5月3日下午,與會學者實地考察了香港中華基督教青年會必列者士街會所。該會所位于香港島上環必列者士街51號,啟用于1918年,距今已有百余年歷史。建筑融合了西方新古典主義風格和中式民間風格,保存較為完好,現為香港法定古跡。1927年,魯迅訪港,在這里發表了《無聲的中國》與《老調子已經唱完》兩場著名的演講。香港中華基督教青年會為與會學者安排了導覽,深入講解了該會所的歷史。
5月4日上午,最后兩場報告繼續舉行。第六場報告的主題是魯迅的跨時空傳播,由香港中文大學中文系丘庭杰博士主持。香港恒生大學中文系林兆軒老師的題目是?《作為東亞跨文化經典的魯迅——從1920年代韓國梁白華、柳樹人的譯介說起》。魯迅在韓國的傳播,以1921年梁白華譯自青木正兒的《以胡適為中心的中國文學革命》一文為起點。1927年,柳樹人翻譯的《狂人日記》是首部魯迅小說的韓譯本。林兆軒老師以梁白華及柳樹人譯介的兩個關鍵文本為中心,以刊物定位、發表時代、出版場域等傳播因素作考察,重構魯迅在1920年代韓國傳播的跨文化脈絡,從而展現作為東亞跨文化經典的魯迅的生成軌跡。?“東亞魯迅”反映了二十世紀中、日、韓三國閱讀、研究魯迅其人其作的龐大熱情,足以說明魯迅作為現代東亞?“跨文化經典”的位置及意義。香港都會大學人文社會科學院梁慕靈教授的題目是?《從〈文學雜志〉、左翼文學研究與魯迅論看夏濟安和宋淇的域外文論建設》。夏濟安、宋淇二人在文學創作、翻譯和編輯等文學活動均有相近的興趣和價值觀。梁慕靈教授從夏濟安與宋淇的早期譯述和編輯活動入手,討論兩人于上海時期如何建立相近的文學興趣和價值觀,并從夏濟安和夏志清的書信探討夏濟安在創辦《文學雜志》前后的文論觀之形成過程,再而分析出其左翼文學研究及魯迅研究的來源,討論在這個過程中宋淇如何參與這個文論建設工程,以及夏濟安與宋淇在域外文論建設方面的相關路線和影響。
第七場報告圍繞著香港與南洋的魯迅遺產展開,由香港城市大學中文及歷史學系劉東教授主持。
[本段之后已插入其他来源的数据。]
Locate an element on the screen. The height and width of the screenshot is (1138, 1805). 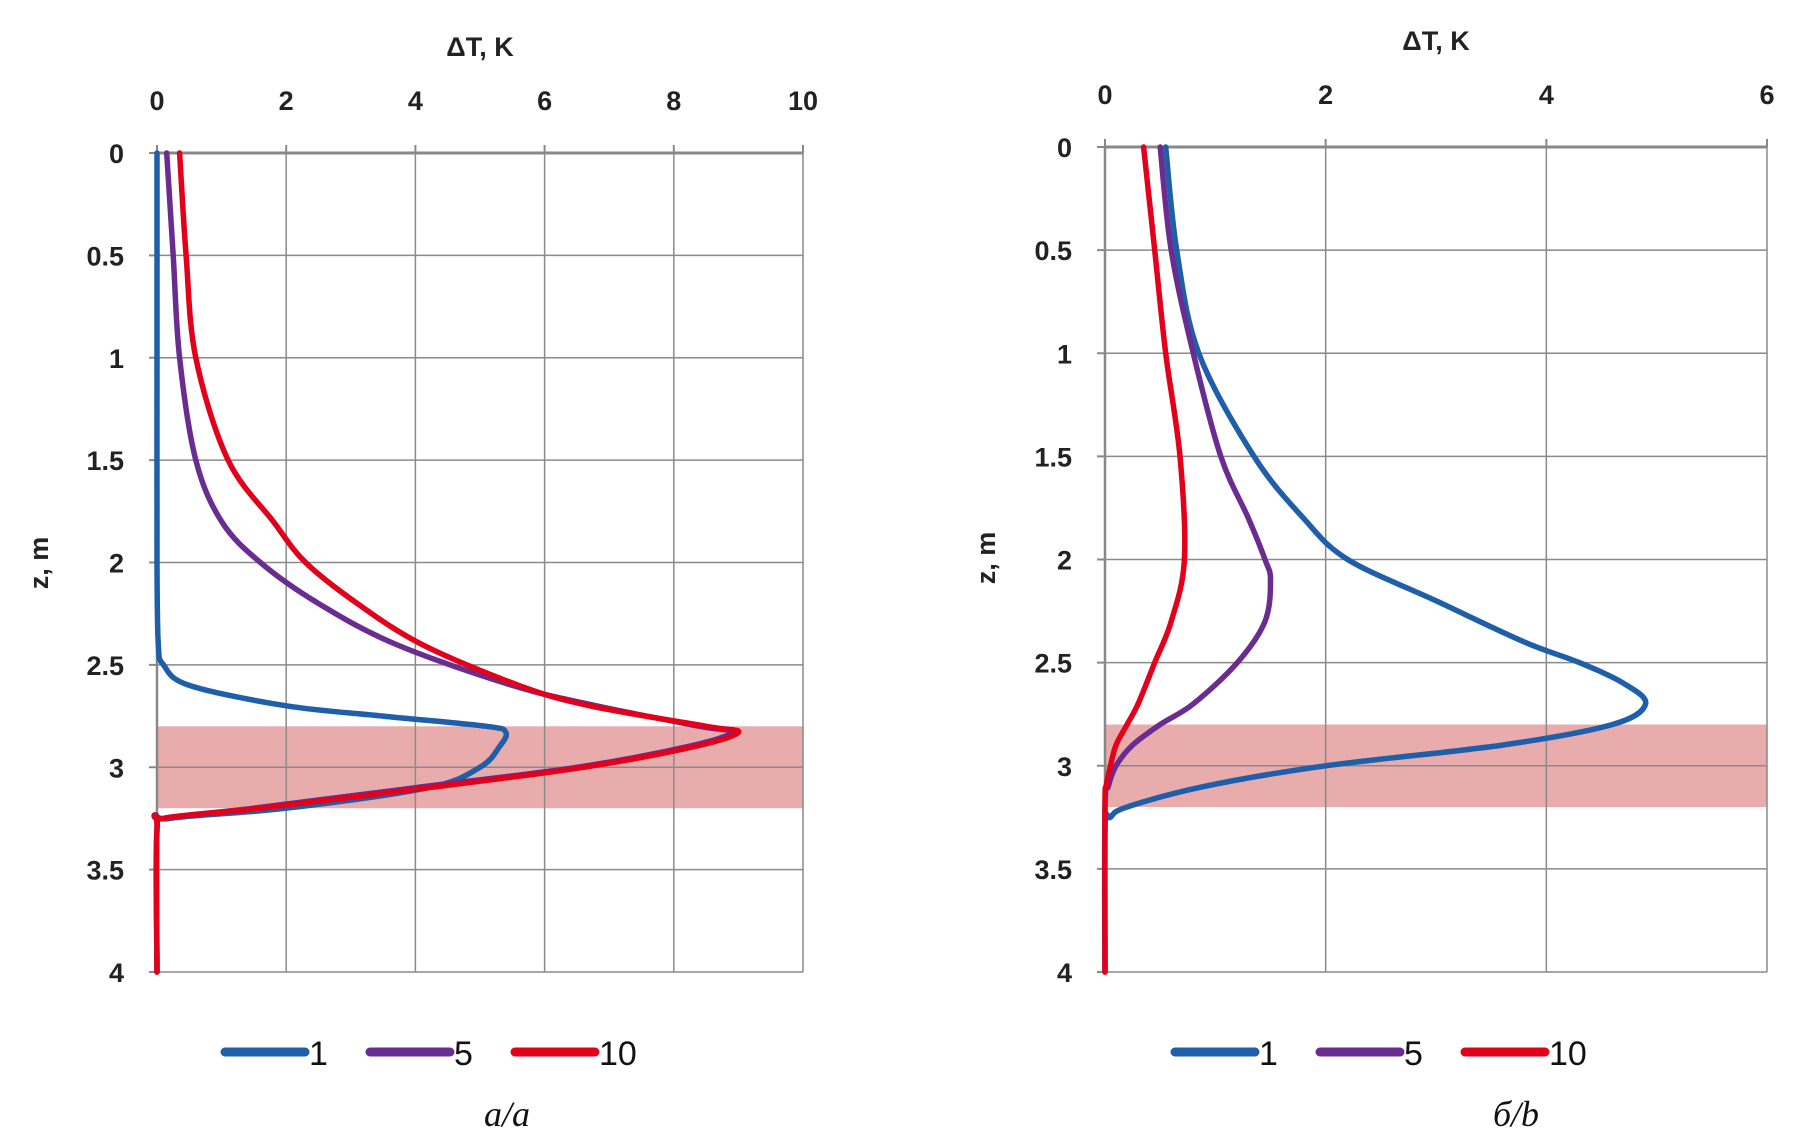
panel-caption: б/b is located at coordinates (1516, 1114).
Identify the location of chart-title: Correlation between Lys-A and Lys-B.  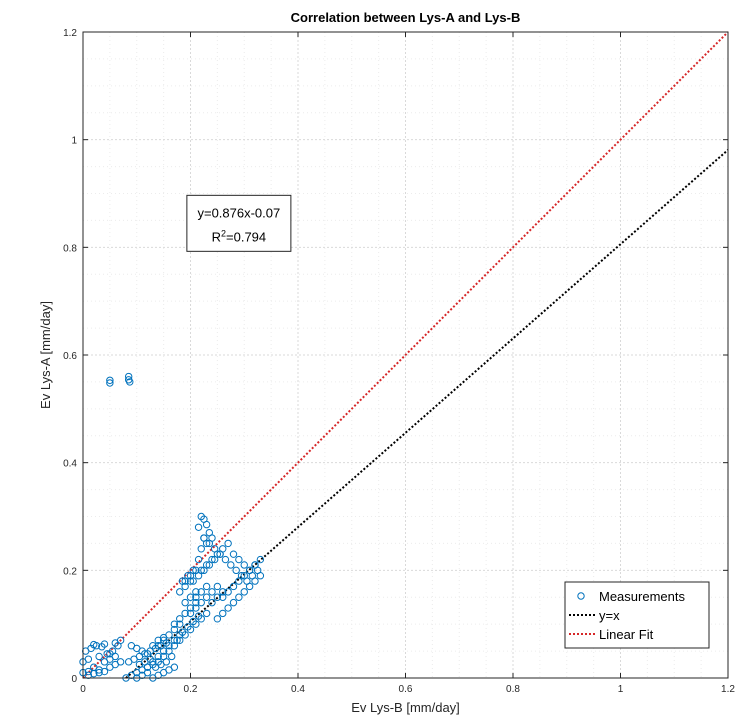
(406, 18).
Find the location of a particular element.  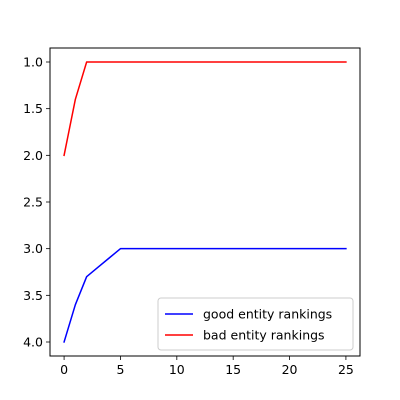

y-tick-label: 3.0 is located at coordinates (33, 248).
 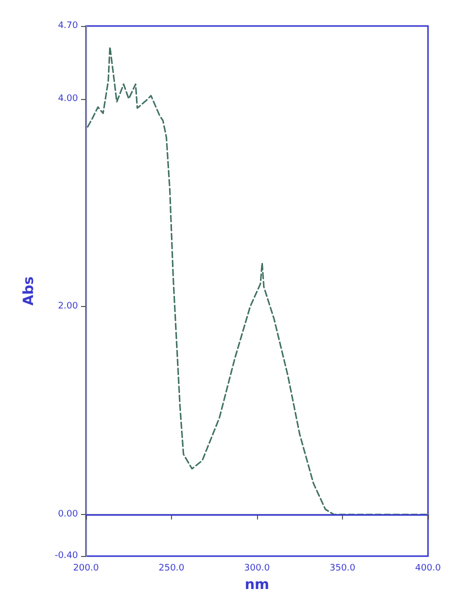 I want to click on y-axis-title: Abs, so click(x=29, y=291).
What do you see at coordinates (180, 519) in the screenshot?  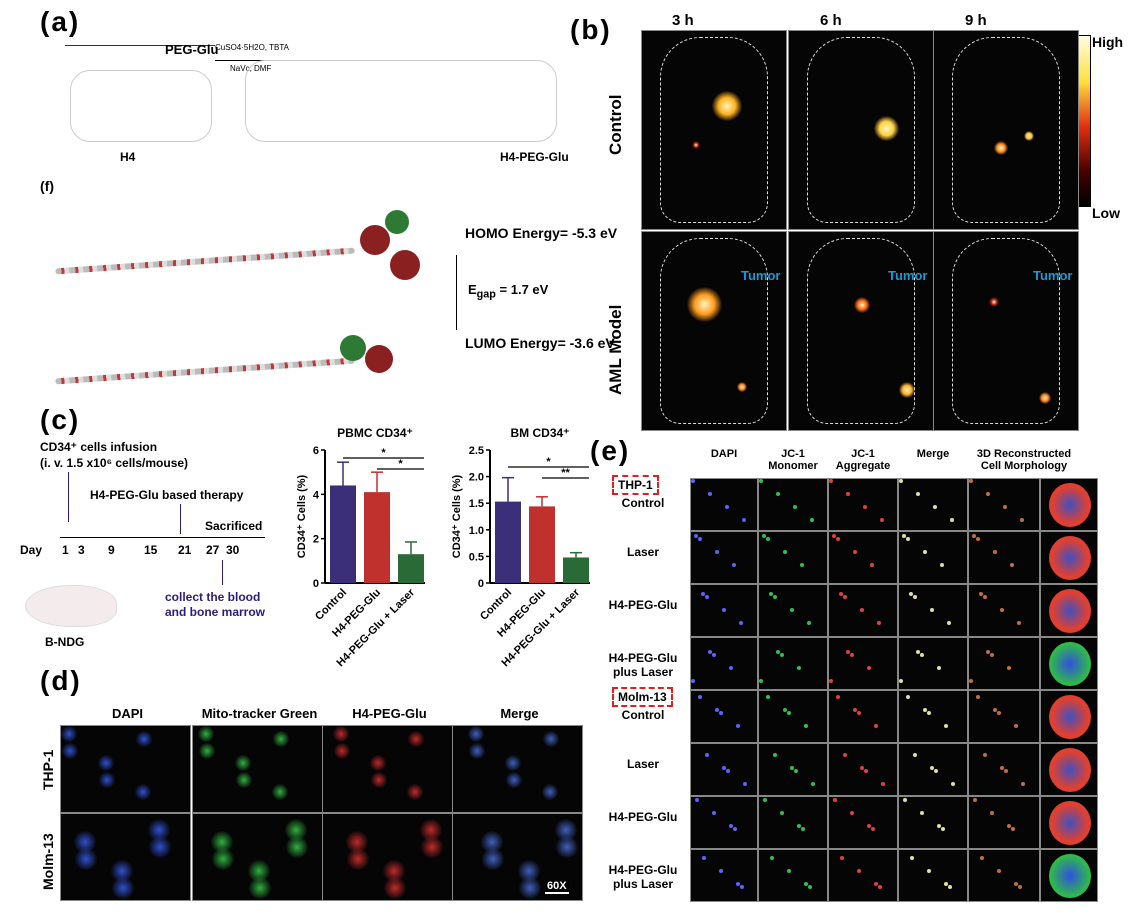 I see `therapy-arrow` at bounding box center [180, 519].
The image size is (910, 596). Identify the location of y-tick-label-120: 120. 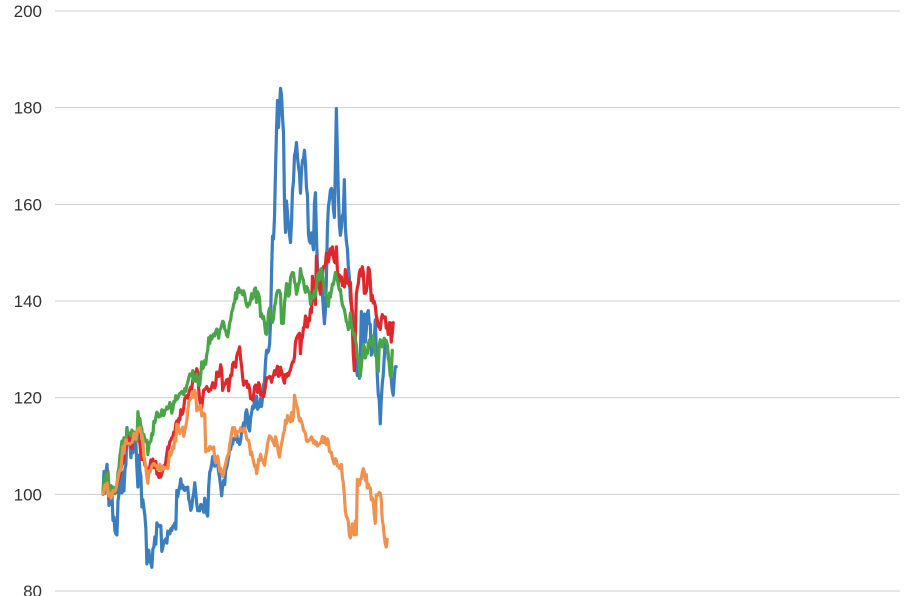
(28, 398).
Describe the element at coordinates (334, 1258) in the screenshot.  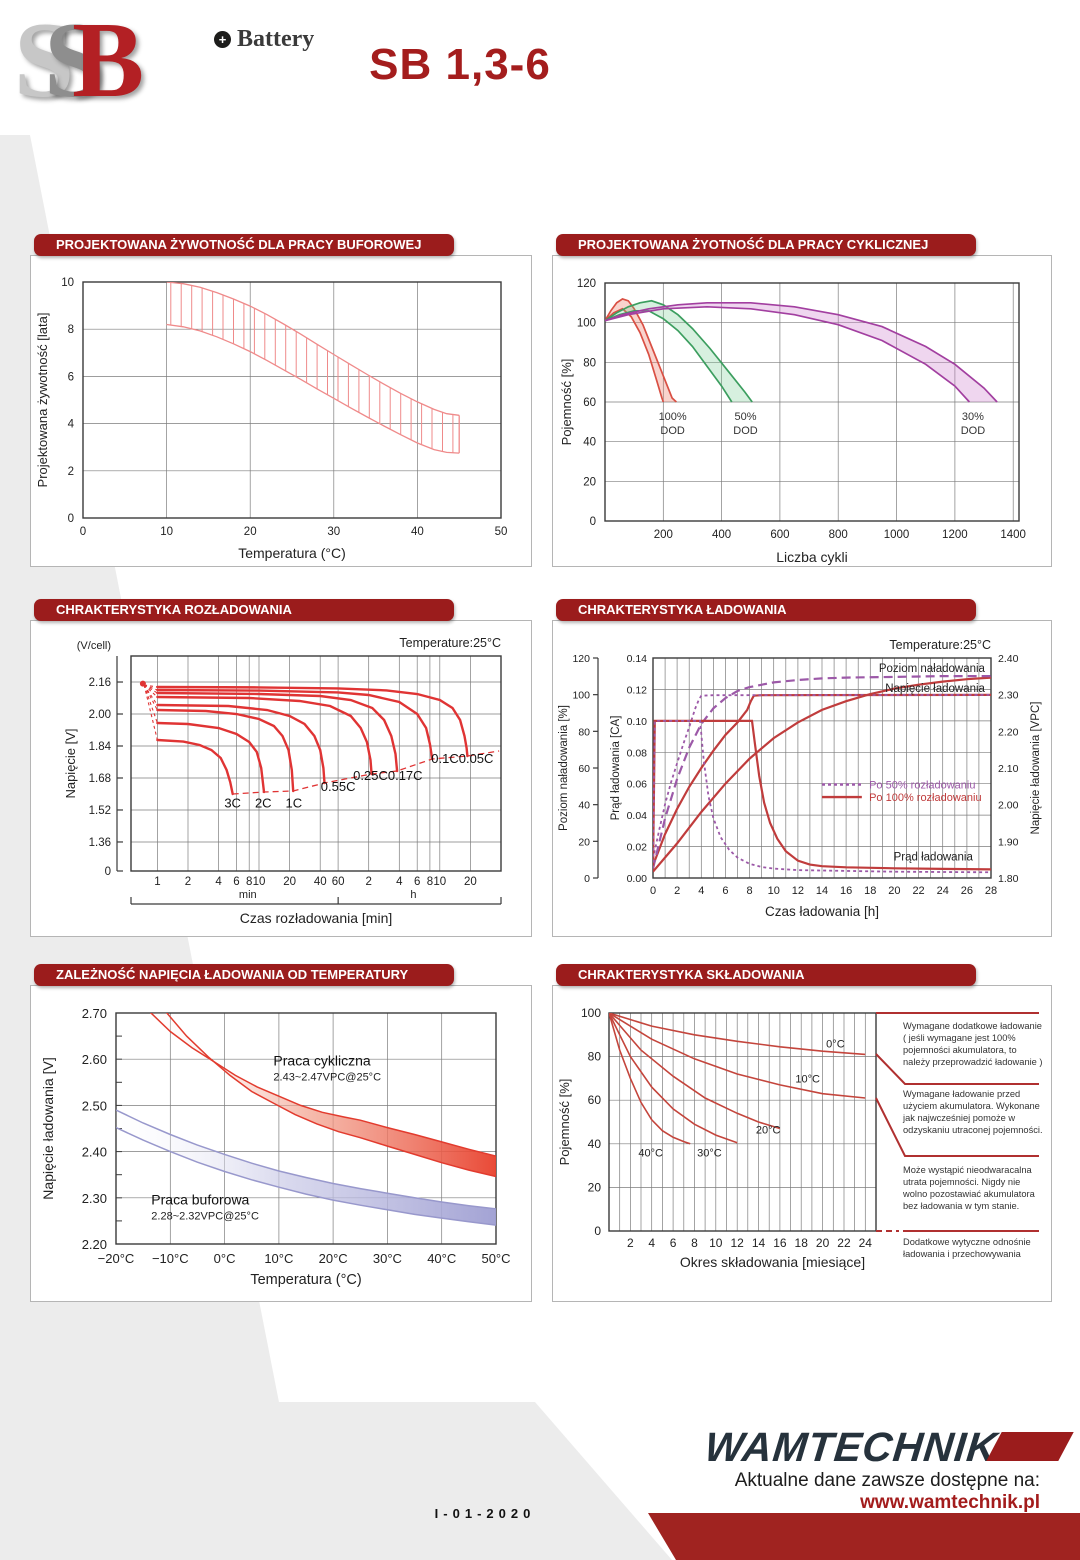
I see `svg-text: 20°C` at that location.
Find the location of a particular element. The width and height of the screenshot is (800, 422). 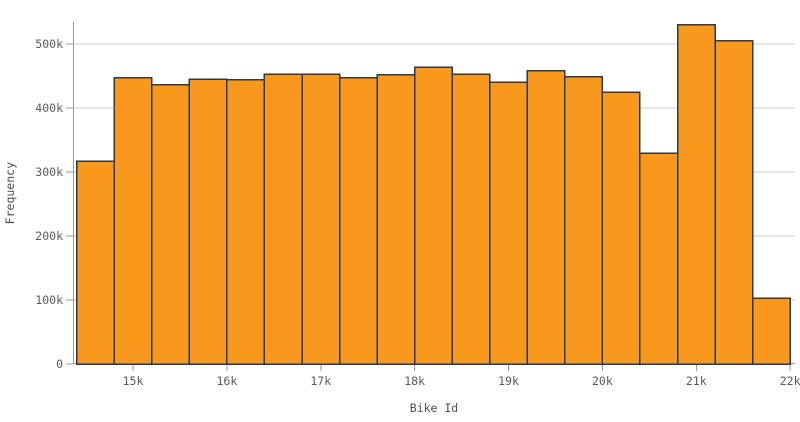

y-axis-tick-label: 500k is located at coordinates (49, 44).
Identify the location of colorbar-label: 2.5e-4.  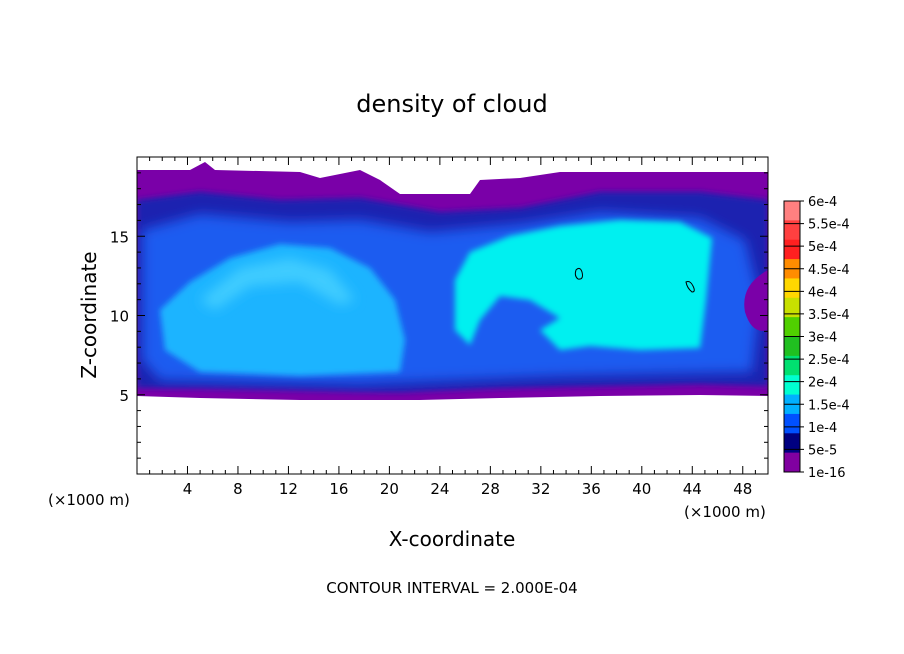
(829, 360).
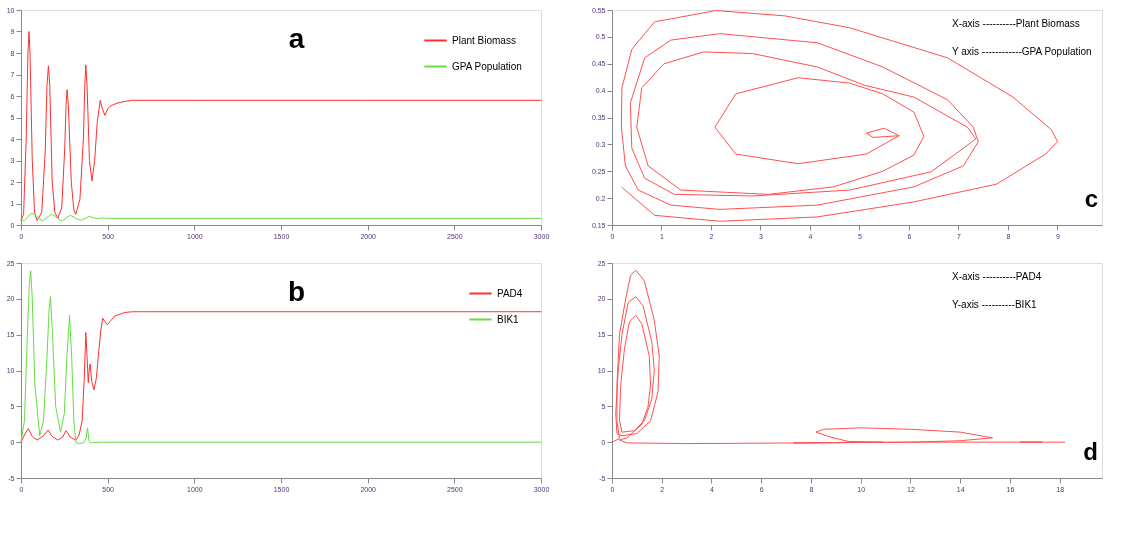  What do you see at coordinates (1091, 198) in the screenshot?
I see `annotation: c` at bounding box center [1091, 198].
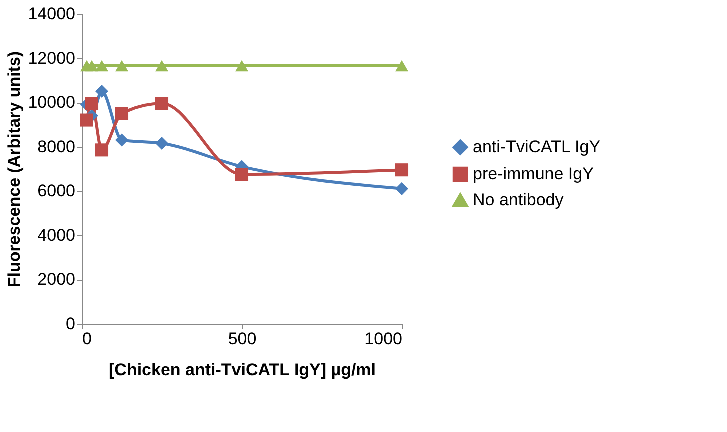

香港恒生大學中文系郭詩詠教授的題目是?《從〈鑄劍〉到〈英雄兒女〉——論李晨風對魯迅的電影改編》。《鑄劍》以其復仇主題和武打元素,與現代媒體的奇觀化影像和敘事一拍即合;而小說本身的完整性,以及偉麗雄壯、悲壯凄厲的藝術風格,亦使它非常切合武俠電影的類型特征。郭詩詠教授以《鑄劍》的第一部改編電影,即李晨風導演的《英雄兒女》為研究對象,分析這部備受忽略的電影作品與原著的異同,結合1960年代香港華語電影和文化工業發展,探討干將莫邪的古老傳說如何被現代技術媒體一再重寫,并在新的類型中再次脈絡化。丘庭杰博士報告的題目為?《再論黃碧云筆下的魯迅身影》。香港作家黃碧云曾在寫作中多次提起或化用魯迅文本。丘庭杰博士討論了黃氏作品如何契接魯迅的辯證思考,在左翼、歷史、寫作等議題上展開豐富而深刻的對話,并藉此反思這類研究的方法論問題,分享了有關?“魯迅在香港”議題的想法。臺灣大學中文系博士候選人張康文的題目是?《認父、尋父、種父:“南洋魯迅”及其重構》。魯迅是新馬華文文壇最具影響力的中國現代作家。1930年代至1970年代,不少當地文人視魯迅為導師,閱讀、書寫乃至模仿魯迅,形成?“南洋魯迅”的現象與傳統。?“南洋魯迅”帶有魯迅留下的精神遺產,但也成為謝裕民、黃錦樹等后代作者書寫與反思的對象。魯迅與南洋魯迅無疑是新馬華文文學的?“父親”,那么,?“我們現在怎樣‘對’父親”?張康文老師以南洋魯迅、謝裕民與黃錦樹為例,提出?“認父”、?“尋父”、?“種父”這三種可能的姿態。
會議最后,由本次會議召集人季劍青教授總結發言。季劍青教授表示,與會學者展現了魯迅研究的多重面向和可能性:既展現了?“回到魯迅”的學術態度,繼續發掘史料,在事實層面推進對魯迅的認識,同時又呈現了跨文化的視野,關注到魯迅背后的世界文學資源以及魯迅文學在韓國、中國香港、南洋等地的影響和流變。魯迅研究仍有許多工作要做,期待各位學者的后續成果。